Defense-in-Diversity

Via the Ncircle Blog -

For years now, one of the principles in IT design has been Defense-in-Depth. The term is misleading and I propose we scrap it for a more accurate term: Defense-in-Diversity. As IT operations and information security principals become intermixed, the proper understanding of this term is critical. Higher levels of redundancy in the same pattern does not significantly increase a systems defenses when faced with a well motivated adversary.

The term Defense-in-Depth is a misleading term to someone who is not an expert in the security domain and centers around the interpretation of the word 'depth'. To most, this is the extent of a particular unit like the depth of water, a shelf, or a cookie jar. It is in this context that the term can be dangerous as an information security design principal.

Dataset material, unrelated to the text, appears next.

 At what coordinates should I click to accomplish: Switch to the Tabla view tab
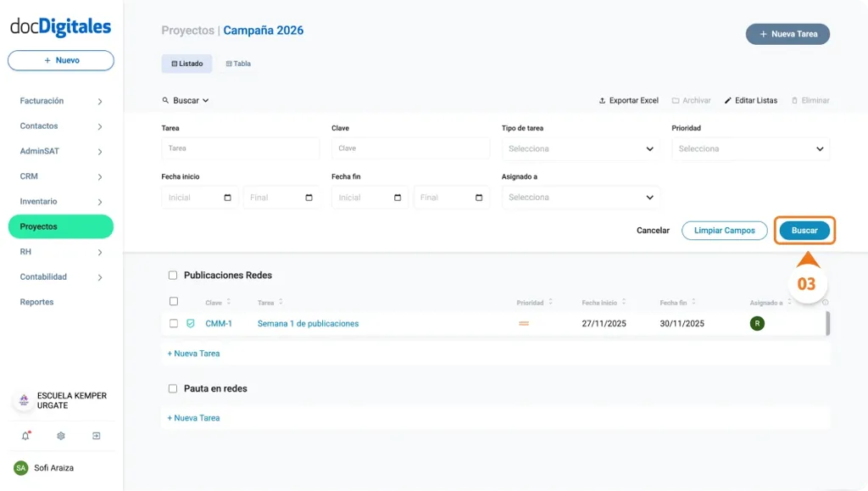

Lets take an example from a great movie Ocean's Eleven (the original or the remake). On one hand, the casinos in this movie could afford and in fact had implemented a great deal of Defense-in-Depth. On the other hand, the casino's adversary did not see Defense-in-Depth, he saw patterns that revealed a lack of diversity that he and his team could exploit. The lack of diversity in both systems and processes raised the predictability and in turn, the certainty of the adversaries execution plan to rob the casinos. In order to raise the cost to the adversaries, the casinos should have been focused on raising the diversity of the processes and systems and not the depth.

----------------------------------------

Will the new term catch on? I don't know. Once the media starts to use a term, it is hard to turn it around. However, I think TK is definitely on to something here. Good stuff.